Use only for final summaries, not intermediate findings.
"""
import os, urllib.request, json
webhook = os.environ.get("SLACK_WEBHOOK_URL", "")
if not webhook:
return "SLACK_WEBHOOK_URL not set — message not sent."
data = json.dumps({"text": message}).encode()
req = urllib.request.Request(webhook, data=data,
headers={"Content-Type": "application/json"})
urllib.request.urlopen(req, timeout=10)
return "Message posted to #incidents."
Step 2 — Build the agent#
from langchain_anthropic import ChatAnthropic
from langchain.agents import AgentExecutor, create_react_agent
from langchain import hub
tools = [kubectl_get, kubectl_describe, kubectl_logs, helm_status, slack_notify]
llm = ChatAnthropic(
model="claude-opus-4-6",
max_tokens=4096,
)
# ReAct prompt from LangChain hub
prompt = hub.pull("hwchase17/react")
agent = create_react_agent(llm=llm, tools=tools, prompt=prompt)

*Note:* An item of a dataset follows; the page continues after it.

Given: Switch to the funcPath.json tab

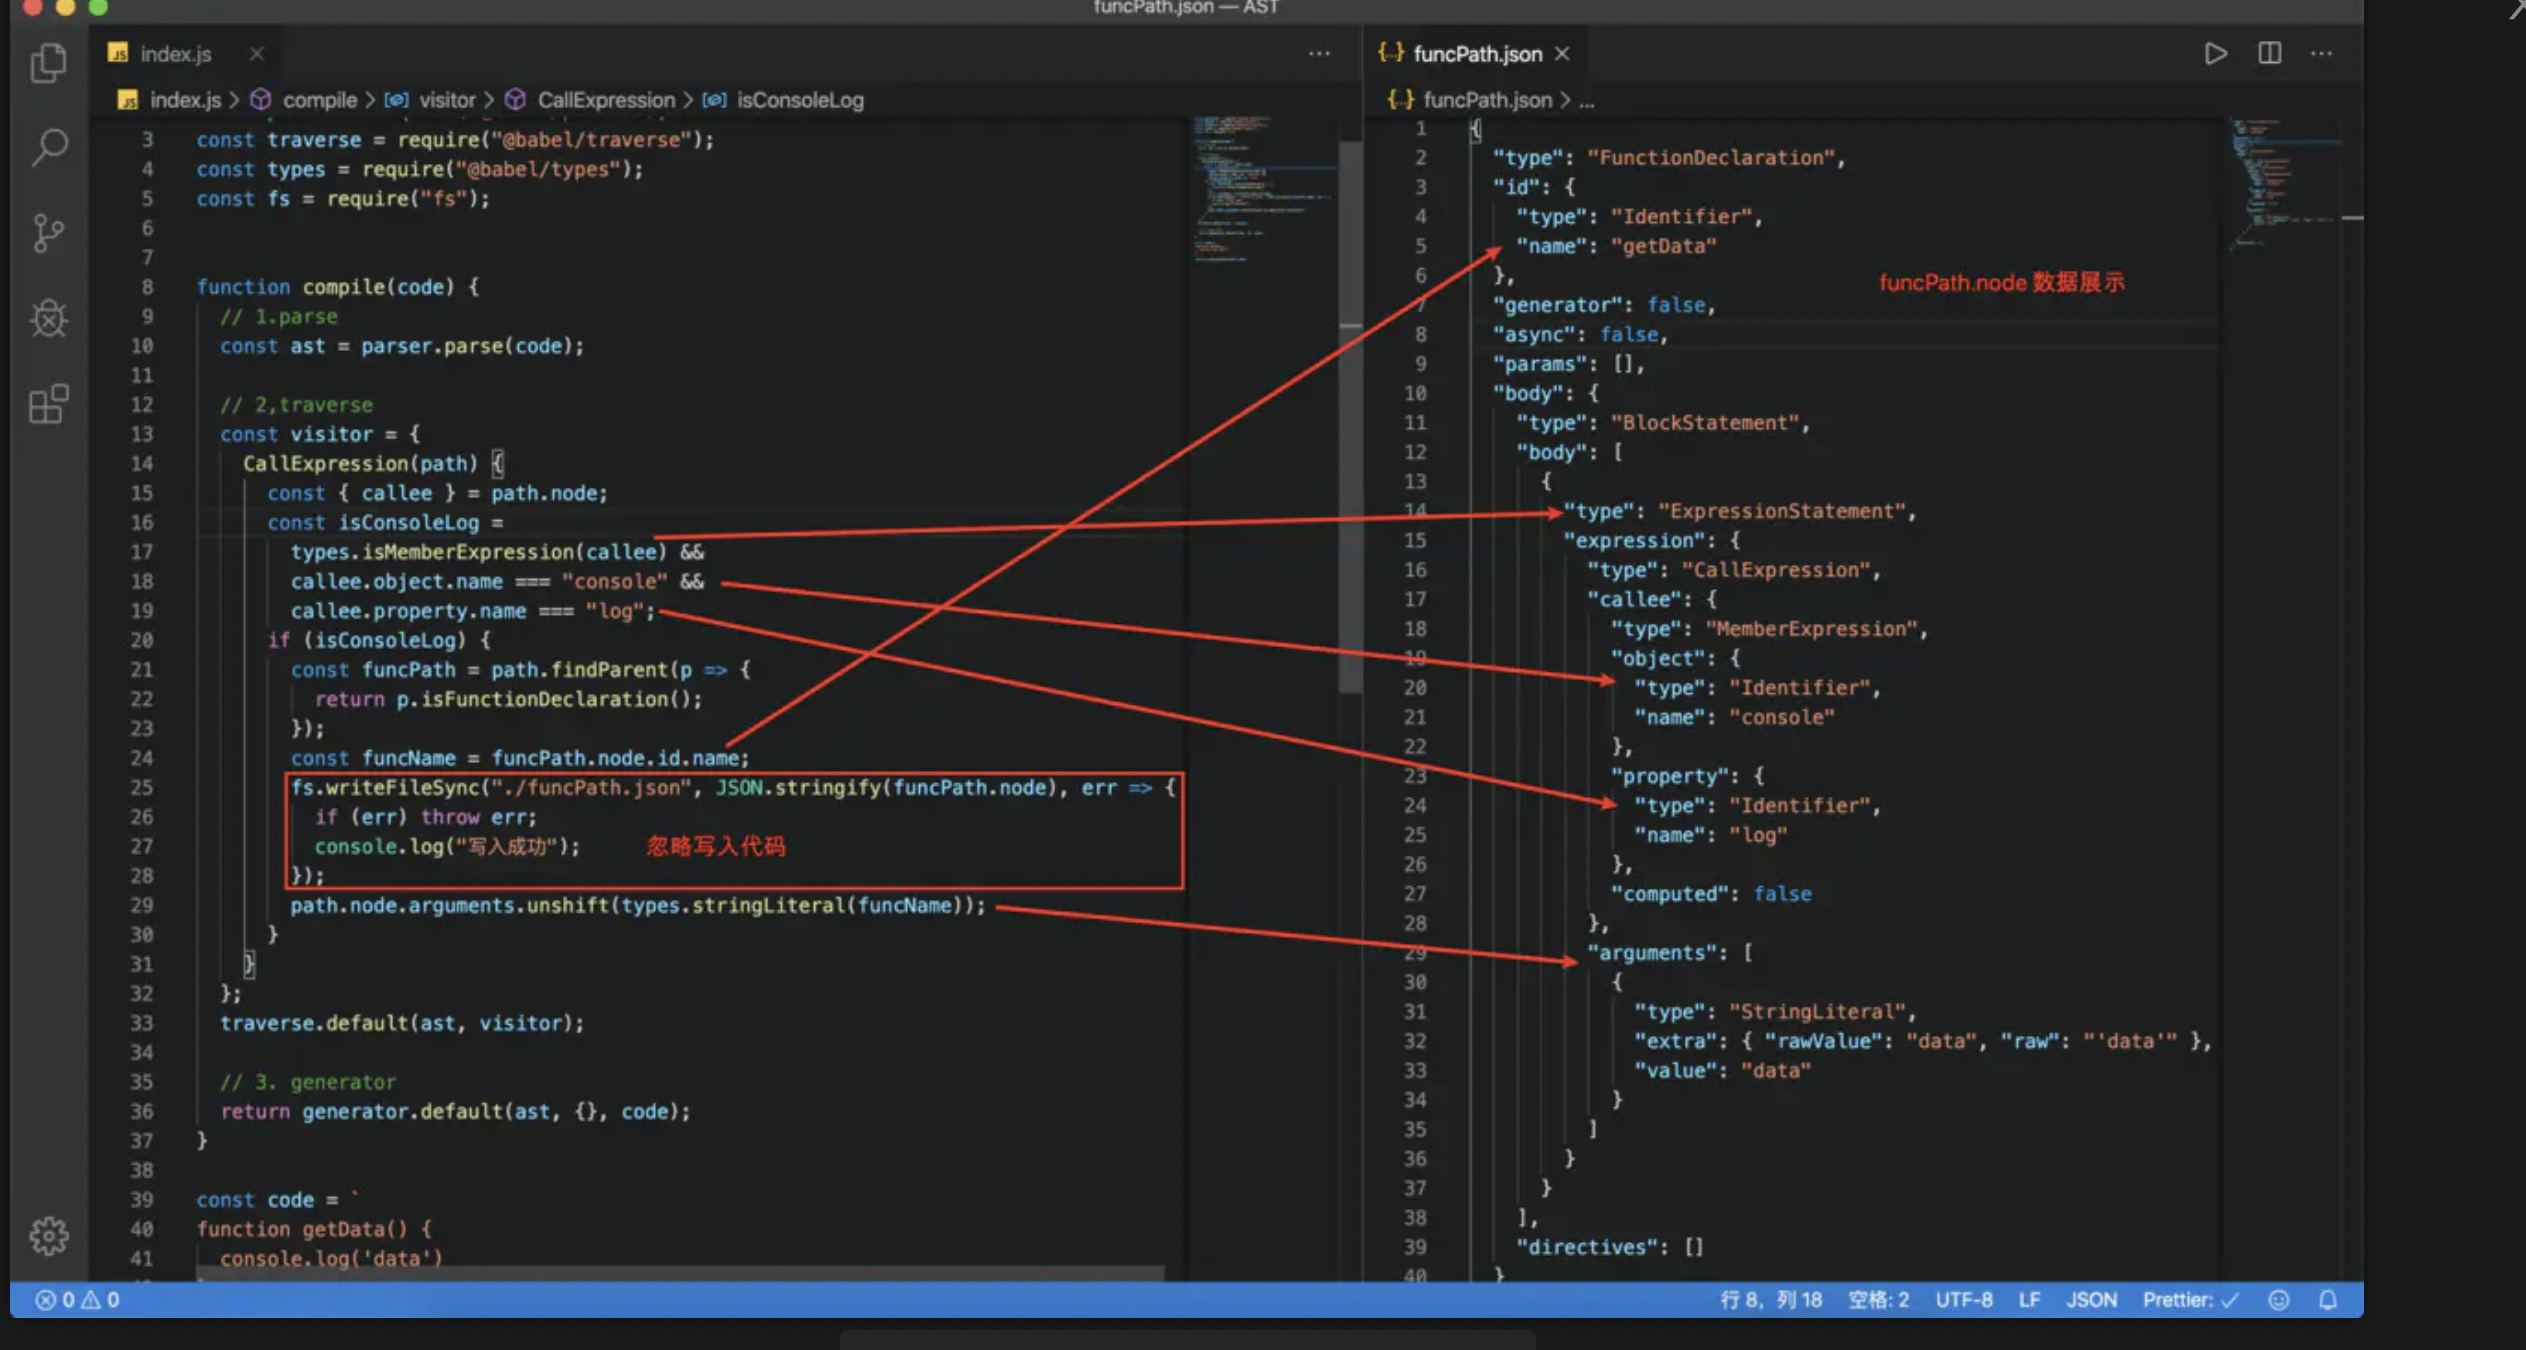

agent_executor = AgentExecutor(
agent=agent,
tools=tools,
verbose=True, # prints the Reason/Act/Observe loop
max_iterations=10, # prevent runaway loops
handle_parsing_errors=True,
)
Step 3 — Run a diagnostic task#
if __name__ == "__main__":
result = agent_executor.invoke({
"input": (
"The payments-api deployment in the prod namespace has been in "
"CrashLoopBackOff for 10 minutes. Investigate the root cause and "

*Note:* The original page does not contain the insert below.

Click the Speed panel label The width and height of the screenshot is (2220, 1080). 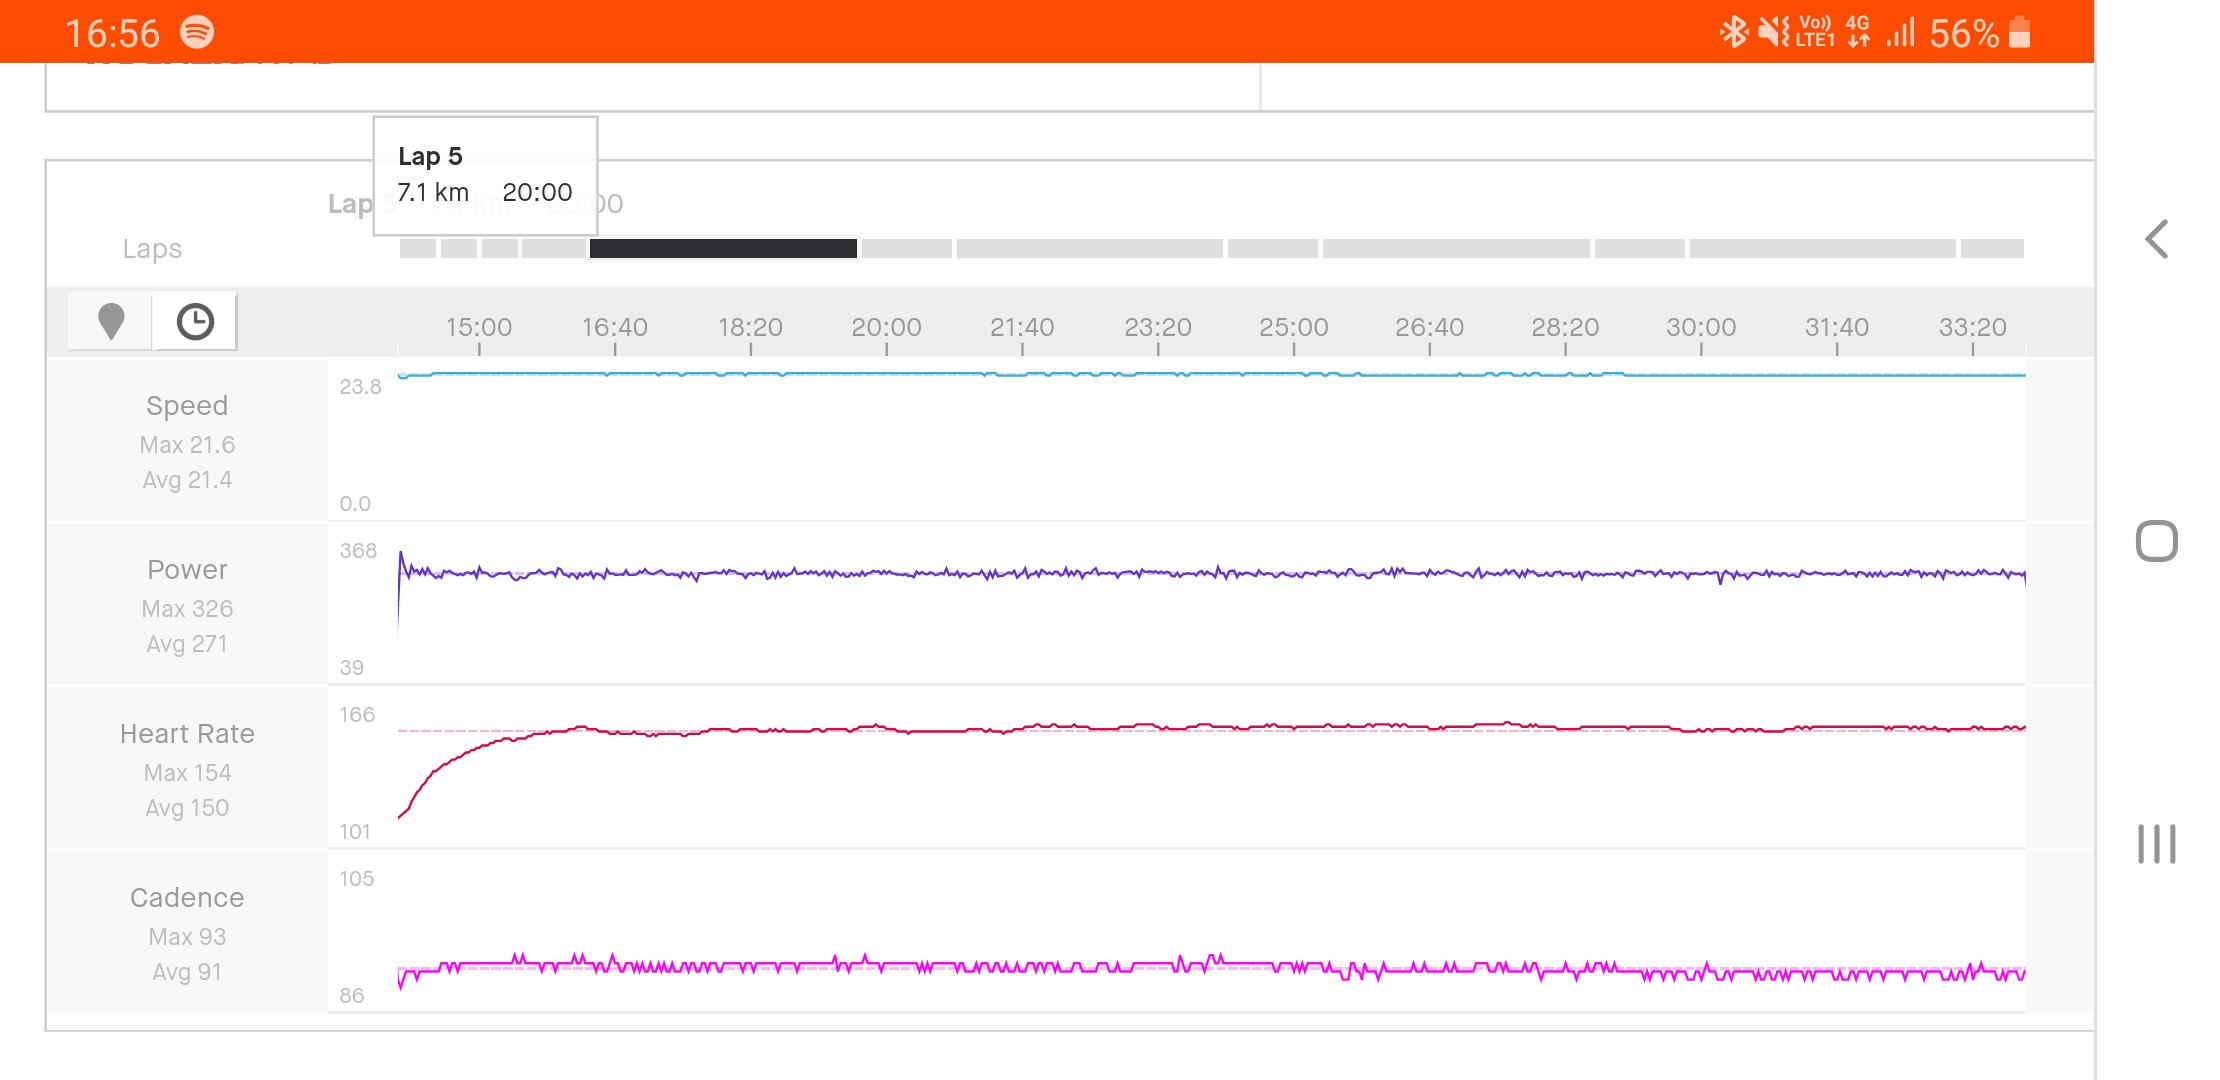[x=187, y=405]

"post a summary to Slack."
)
})
print("\n=== Final Answer ===")
print(result["output"])
Agent reasoning trace (verbose output):
Thought: I need to check the deployment status first.
Action: kubectl_get
Action Input: deploy payments-api -n prod
Observation: {"status": {"readyReplicas": 0, "replicas": 3, ...}}
Thought: No ready replicas. I need to look at pod events.
Action: kubectl_describe
Action Input: pod payments-api-7d9f8b-xkq2p -n prod
Observation: ... Liveness probe failed: HTTP probe failed with statuscode: 500 ...
OOMKilled
Thought: OOMKill. I should check the actual logs before concluding.
Action: kubectl_logs
Action Input: payments-api-7d9f8b-xkq2p -n prod --tail=50
Observation: ... FATAL: runtime: out of memory ...

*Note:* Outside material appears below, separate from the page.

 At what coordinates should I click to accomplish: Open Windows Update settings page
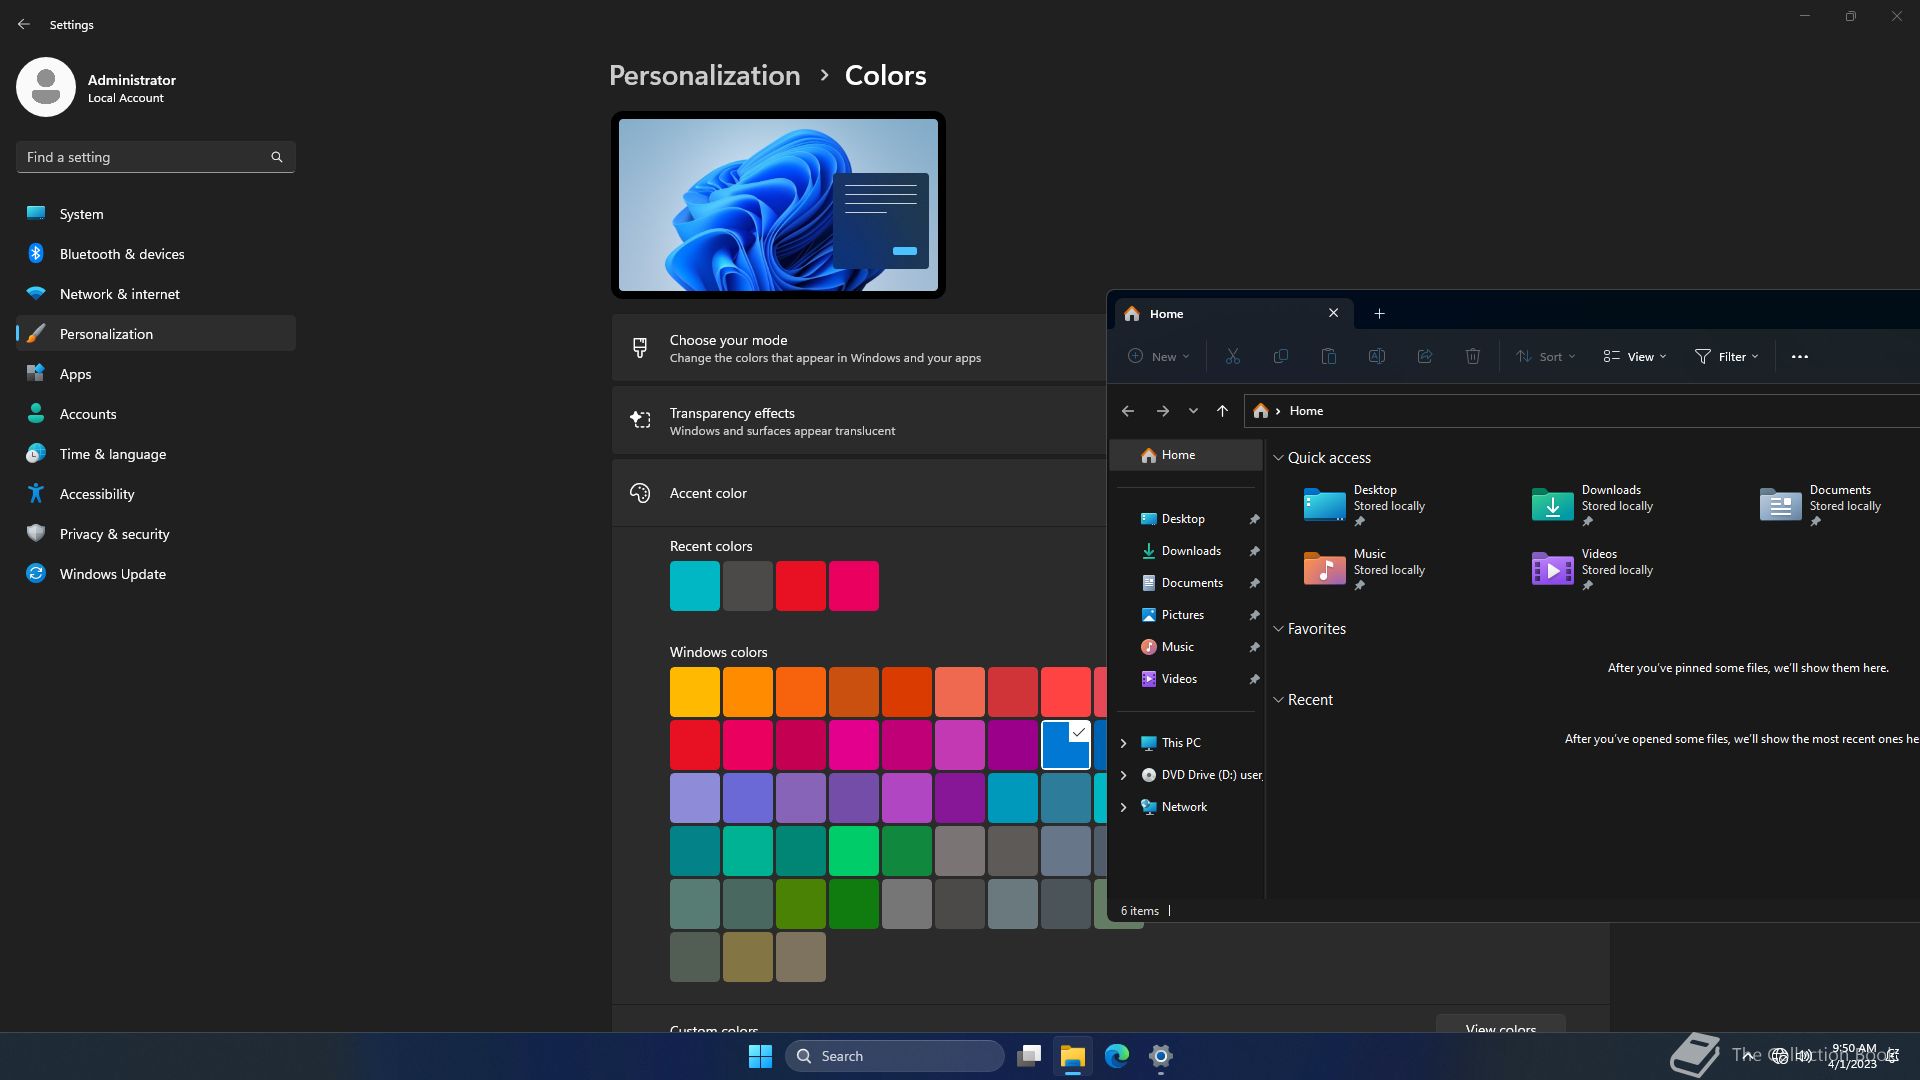(112, 574)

Thought: Root cause confirmed. Post summary to Slack.
Action: slack_notify
Action Input: *payments-api CrashLoopBackOff — Root cause: OOMKill*
Memory limit: 128Mi (too low). Recommend raising to 256Mi.
Investigate memory growth in connection pool module.
Observation: Message posted to #incidents.
Final Answer: Root cause is OOMKill due to memory limit set to 128Mi...
Total time: 47 seconds.
Safety constraints — do not skip these#
This is the part most tutorials skip. An autonomous agent that can run kubectl is dangerous
if not constrained.
| Constraint | Implementation |
|---|---|
| Read-only by default | Tools only run get, describe, logs — no apply, delete, patch |
| Namespace allow-list | Enforced inside each tool before running the command |
| Iteration cap | max_iterations=10 prevents runaway API loops |
| Audit log | Set verbose=True and pipe output to a structured log |
| Mutation requires human | Write operations live in a separate, human-approved workflow |
Scaling up with LangGraph#
For multi-step workflows (not just diagnosis but also remediation proposals), move the orchestration to LangGraph, which gives you explicit control over the state machine:
from langgraph.graph import StateGraph, END
from typing import TypedDict, Annotated
import operator
class AgentState(TypedDict):
messages: Annotated[list, operator.add]
next_step: str
graph = StateGraph(AgentState)
graph.add_node("diagnose", diagnose_node)
graph.add_node("propose_fix", propose_fix_node)
graph.add_node("notify", notify_node)
graph.add_conditional_edges(
"diagnose",
lambda state: state["next_step"],
{"propose": "propose_fix", "notify": "notify", "end": END},
)
graph.set_entry_point("diagnose")
app = graph.compile()
LangGraph for workflow structure + Claude for reasoning at each node = automation that is both auditable and adaptable.